Industry insiders and Wall Street analysts are expecting further delays on Boeing Co's new 787 Dreamliner, as the US plane maker grapples with last-minute design changes and production problems.
Most now point to the second half of 2009 as the likely start of deliveries of the lightweight plane, at least six months later than Boeing's current target and about 15 months beyond the original schedule.
The latest problem involves redesigning the plane's crucial center wing box, according to Steven Udvar-Hazy, chief executive of International Lease Finance Corp, which is the biggest customer for the 787. ILFC is a unit of insurer American International Group Inc.

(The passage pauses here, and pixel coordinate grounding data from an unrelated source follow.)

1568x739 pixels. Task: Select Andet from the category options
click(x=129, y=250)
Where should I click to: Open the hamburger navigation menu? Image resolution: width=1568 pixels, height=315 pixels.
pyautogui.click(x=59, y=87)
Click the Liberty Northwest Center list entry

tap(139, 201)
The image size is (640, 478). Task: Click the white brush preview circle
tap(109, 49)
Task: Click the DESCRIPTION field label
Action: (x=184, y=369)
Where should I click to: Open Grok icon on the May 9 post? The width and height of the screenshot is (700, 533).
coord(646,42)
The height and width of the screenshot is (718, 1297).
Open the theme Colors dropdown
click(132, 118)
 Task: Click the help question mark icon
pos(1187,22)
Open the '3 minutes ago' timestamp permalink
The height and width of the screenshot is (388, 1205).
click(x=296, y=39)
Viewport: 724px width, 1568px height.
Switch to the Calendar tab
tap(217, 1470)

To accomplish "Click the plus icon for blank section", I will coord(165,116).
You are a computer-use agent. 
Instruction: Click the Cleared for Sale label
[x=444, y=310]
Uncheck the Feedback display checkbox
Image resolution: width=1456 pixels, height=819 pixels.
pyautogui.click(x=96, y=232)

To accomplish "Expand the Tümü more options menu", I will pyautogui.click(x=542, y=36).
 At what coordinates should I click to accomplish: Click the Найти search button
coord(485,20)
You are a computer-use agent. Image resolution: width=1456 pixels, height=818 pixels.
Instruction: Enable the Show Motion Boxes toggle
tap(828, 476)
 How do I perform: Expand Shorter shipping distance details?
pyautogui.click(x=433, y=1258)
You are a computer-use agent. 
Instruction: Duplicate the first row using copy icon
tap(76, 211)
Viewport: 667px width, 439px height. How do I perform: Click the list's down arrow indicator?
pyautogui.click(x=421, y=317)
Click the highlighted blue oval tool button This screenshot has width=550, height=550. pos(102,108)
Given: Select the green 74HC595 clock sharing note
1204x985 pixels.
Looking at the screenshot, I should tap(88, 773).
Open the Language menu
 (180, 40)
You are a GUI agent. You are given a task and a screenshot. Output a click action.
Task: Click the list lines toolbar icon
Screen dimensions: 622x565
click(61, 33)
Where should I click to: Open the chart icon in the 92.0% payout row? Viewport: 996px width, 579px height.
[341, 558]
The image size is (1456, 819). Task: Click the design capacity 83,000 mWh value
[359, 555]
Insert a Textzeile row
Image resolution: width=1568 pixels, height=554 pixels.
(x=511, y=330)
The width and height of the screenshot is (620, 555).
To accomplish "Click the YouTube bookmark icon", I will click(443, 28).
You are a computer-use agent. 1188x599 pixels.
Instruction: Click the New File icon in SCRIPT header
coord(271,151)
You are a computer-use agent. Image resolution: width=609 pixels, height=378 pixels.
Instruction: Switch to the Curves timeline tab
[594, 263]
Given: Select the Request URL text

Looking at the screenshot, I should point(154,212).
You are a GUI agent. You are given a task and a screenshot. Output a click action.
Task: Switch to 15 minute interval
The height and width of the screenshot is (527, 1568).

Speaking at a JPMorgan investor conference this week, Udvar-Hazy said he now expected first delivery around September 2009, after Boeing fixes the problem and gets the plane through testing and certification.
The first 787 was originally set for delivery in May 2008, and is now officially scheduled for sometime in early 2009.
Udvar-Hazy, who runs the world's largest and most influential plane lessor, called the state of the 787 program "not pretty," according to JPMorgan analyst Joseph Nadol.
Boeing has said it will issue a new production schedule next month, and is widely expected to announce a delay, but it gave no indication of that on Thursday.
"The center wing box issue has been addressed," said 787 program spokeswoman Yvonne Leach, in a statement. "Boeing is working its normal processes for developing a new airplane."
Boeing is officially sticking to its plan to deliver the first 787 early next year, after production problems forced two delays in the past six months.
But most in the industry are expecting more delays and a drastic cut to the production schedule.
Boeing had originally planned to deliver 112 787s by the end of 2009, later scaling that back to 109. Most Wall Street analysts are expecting far fewer, with Nadol of JPMorgan now forecasting only 30 deliveries of 787s in 2009.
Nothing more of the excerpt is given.